Last week, at our UBC Tropical Medicine Rounds, we discussed the management of severe malaria.
Every year, there are approximately 400 cases of malaria reported in Canada. Over 5% of these cases are critically ill (severe malaria) requiring immediate IV therapy, and the incidence of severe malaria in Canada seems to be increasing.*
The safest and most effective drug for the treatment of severe malaria is artsenuate. Unfortunately, due to the way our pharmaceutical system is structured in Canada, hospitals cannot purchase a supply of artesunate to have on hand in case a person arrives in their emergency department critically ill with malaria.*
The barriers in access to artesunate has nothing to do with its cost, or concerns about its safety and efficacy. It all seems due to administrative or bureaucratic barriers in the way we license drugs for distribution in Canada.
Now, I am not a drug licensing or pharmaceutical expert, so please write in a comment and correct me if I am wrong, but the following is my understanding of the limitations:
For a drug to be licensed in Canada it must be profitable for the manufacturer. Pharmaceutical companies have to pay licensing and distributive costs for their product to be sold in Canada. To meet these costs, they first want to be sure they can make a profit. For life-saving medications that may be a problem on several levels. For life-saving, inexpensive drugs for less common infections like malaria, it presents a tremendous problem – and has resulted in a failure of open access to artesunate.
Ways around this could be for the pharmaceutical company to charge extremely high prices for artesunate in order to make a profit.
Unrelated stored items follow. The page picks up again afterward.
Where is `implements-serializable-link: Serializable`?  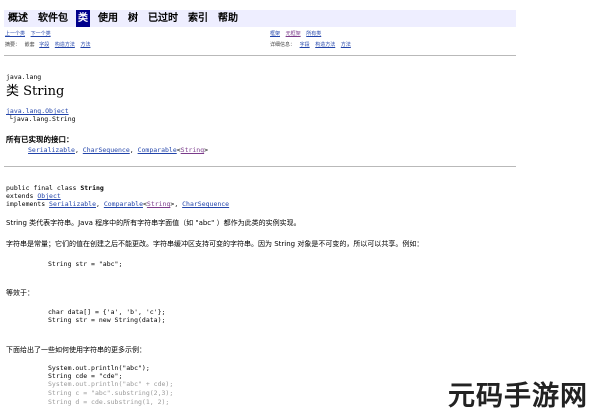 implements-serializable-link: Serializable is located at coordinates (72, 204).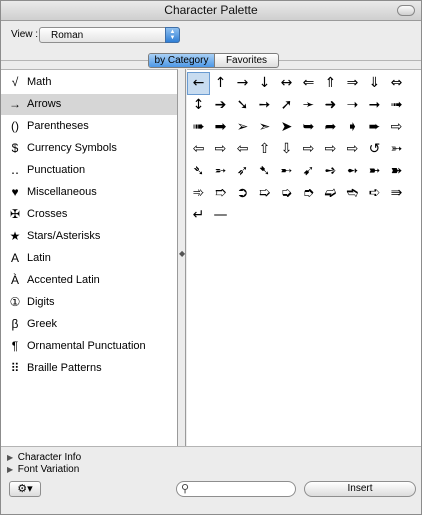 This screenshot has width=422, height=515. I want to click on glyph-cell: ↕, so click(198, 106). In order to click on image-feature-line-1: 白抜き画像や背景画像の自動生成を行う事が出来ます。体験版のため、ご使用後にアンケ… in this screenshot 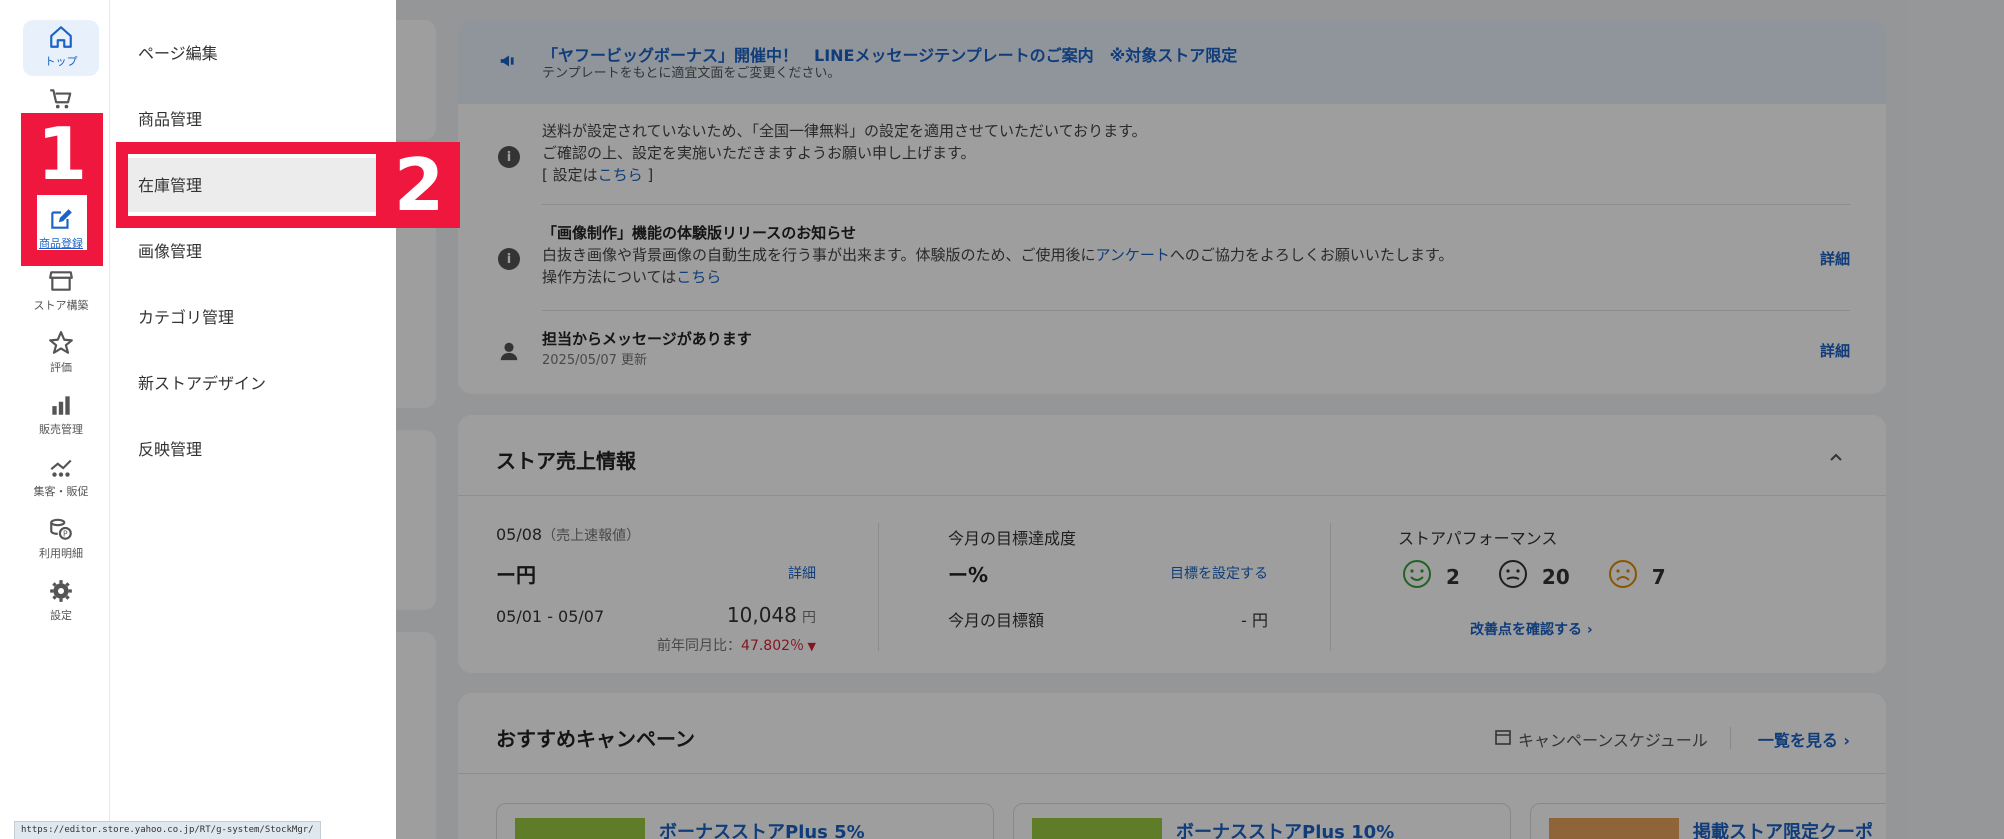, I will do `click(998, 255)`.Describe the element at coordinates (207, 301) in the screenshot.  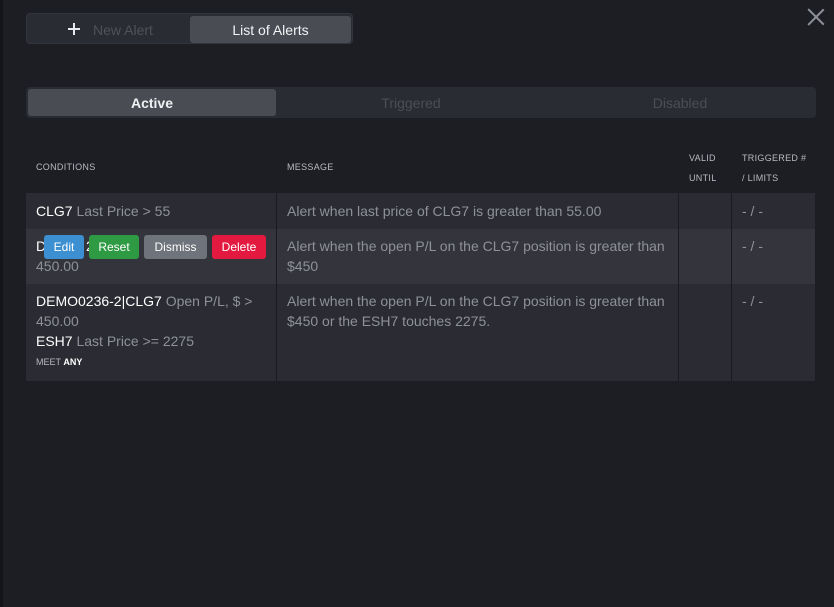
I see `condition: Open P/L, $ >` at that location.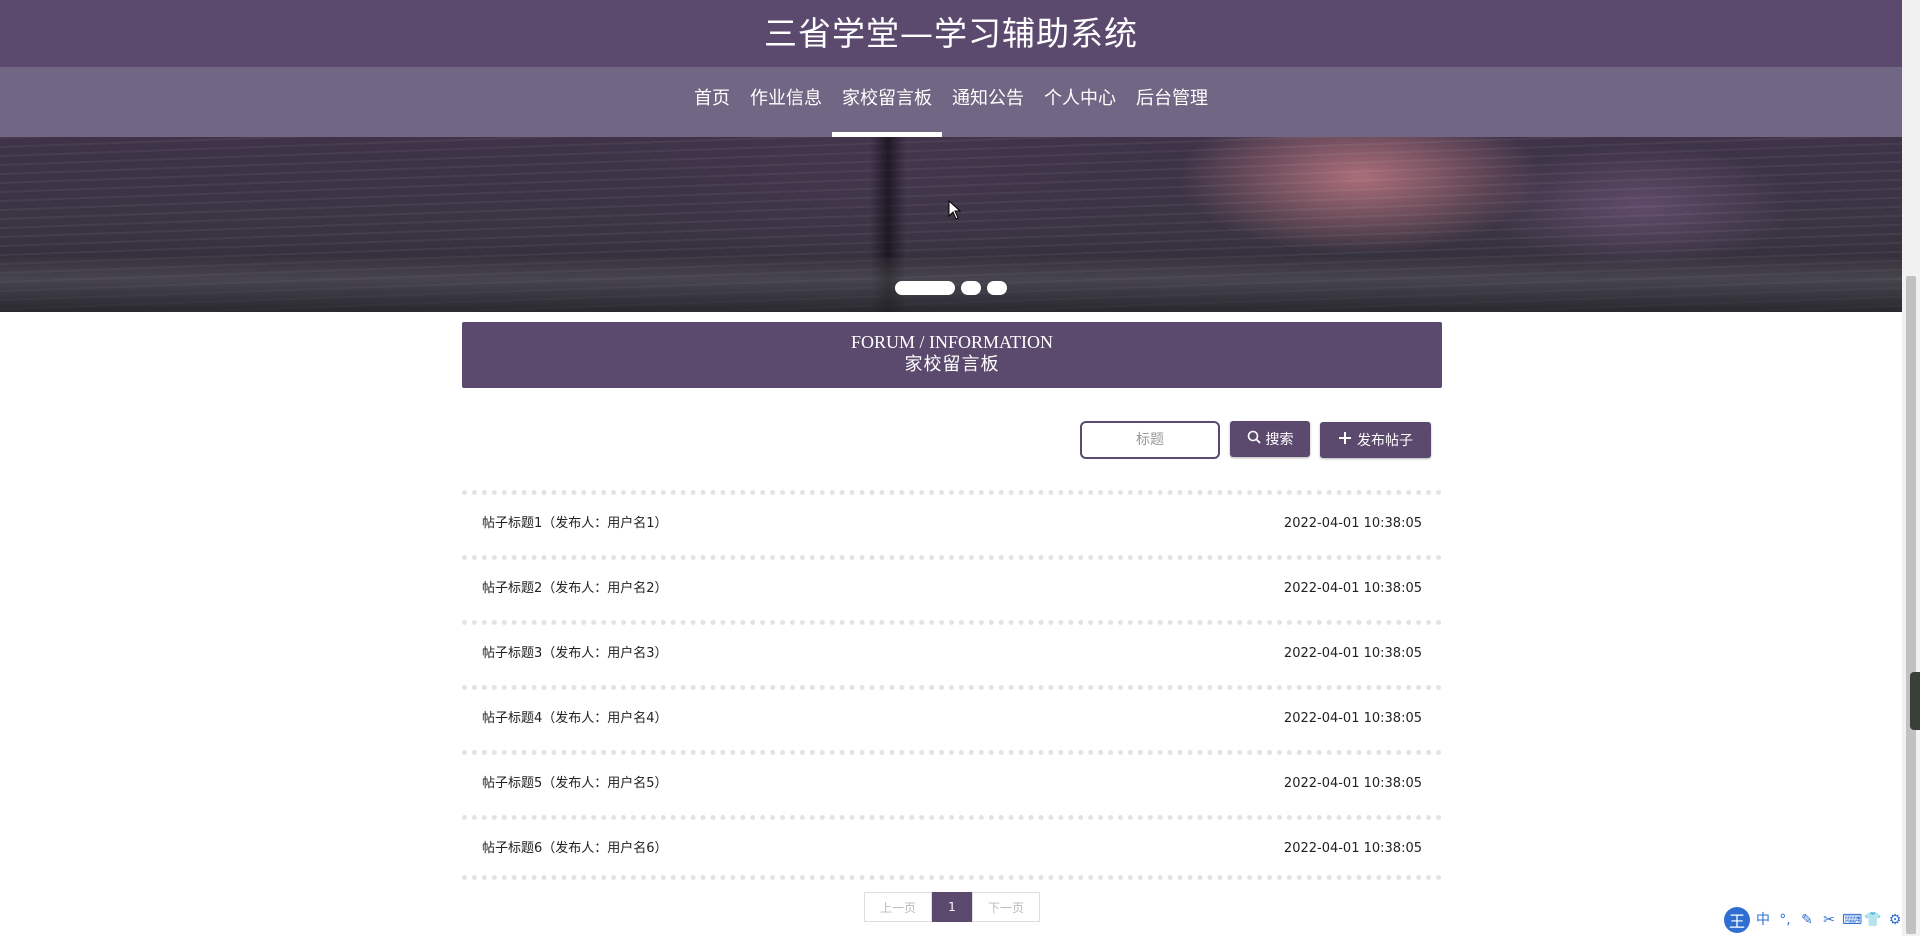 The image size is (1920, 936). Describe the element at coordinates (1852, 920) in the screenshot. I see `keyboard-icon: ⌨` at that location.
This may to some extent explain why one tablet of albendazole can cost almost 200 dollars in the US but only 2 cents in Africa.
Other ways would be for Canada to change its drug licensing and distribution policies to ensure that patient needs are at the core and never risk being secondary to pharmaceutical profits.
As an interim measure, the Health Canada Special Access Program (SAP) provides a means to access artesunate. There is a nice article describing this in JAMMI. Through the SAP program, the Canadian Malaria Network has arranged to have a supply on hand in 1 or 2 large hospitals in most provinces.*
However, if tomorrow a patient with critical malaria arrives to an emergency department far away from a designated hospital (for example Whitehorse General Hospital which is over 1,000 km flight away from the nearest artesunate depot in Vancouver), although a rare event, the delays in accessing artesunate could be fatal.
To help support these hospitals, especially those that are far from the current designated artesunate depots, and still operate with the confines of the current legislative barriers to access to artesunate, the Canadian Malaria Network (CMN) could be expanded. The SAP program has a “form B”, which offers a way to access emergency medications for future use. Artesunate is not very expensive and has a shelf life of 3 years. Coordinating this through the Canadian Malaria network would provide a way for every hospital that wishes to purchase a supply of artesunate to have on hand in case of emergency can do so. But this has not been done – yet…
What do you think, should every hospital in Canada have an emergency supply of artesunate available?
As an anaesthetist in a small community, it is essential for me to have, prior to allowing anesthetic to be provided, a source of dantrolene immediately available to treat this very uncommon anaesthetic reaction, becoming less common as we change to medications which do not trigger this rare event. ( I have not seen this locally during my 28 years here). I have seen malaria here, and in Whitehorse, as well as my time in Guyana, of course.
We have a network in BC to rotate dantrolene to smaller hospitals, and out then to larger facilities to be used in a timely fashion, where this can be utilized. Would not the answer be to obtain through special legislation, the much needed medication to rotate through other centres, such as Victoria, Prince George, Whitehorse, Kelowna.
The incidence of malaria in Whitehorse surprised me, and was linked to mining/geologists who work winters in malarial zones, summers in the north, as you will know.
Hi Ron, thank you for the comment. Important points about incidence of malaria in Whitehorse – and interesting comparison of artesunate with dantrolene.
There are other depots for artesunate in BC besides Vancouver – e.g., Victoria, Kelowna, and even Surrey – allowing a similar model of hubs allowing the delivery of the medication in emergencies. This was made possible through the Canadian Medical Network – https://www.canada.ca/en/public-health/services/travel-health/medical-access-artesunate-quinine-malaria-treatment.html
But, it is an added burden and sometimes the patient ends up getting transferred to the centre that has the medication rather than the medication. The burden of delivery and delays are especially felt during inclement weather in the interior.
Whitehorse and Prince George should also be provided with a supply of artesunate – we will follow-up on that…
But, if artesunate is inexpensive, has a 3-year shelf life, is recommended as first line for severe malaria, and if delays of several hours can make a difference, shouldn’t we also let smaller hospitals stock 5 vials for an emergency treatment course? The hospital could still be supported by Infectious Diseases specialists through phone consultation, and the patient could still be transferred out to a higher level of care if need, but it would minimize delays in receiving the first dose.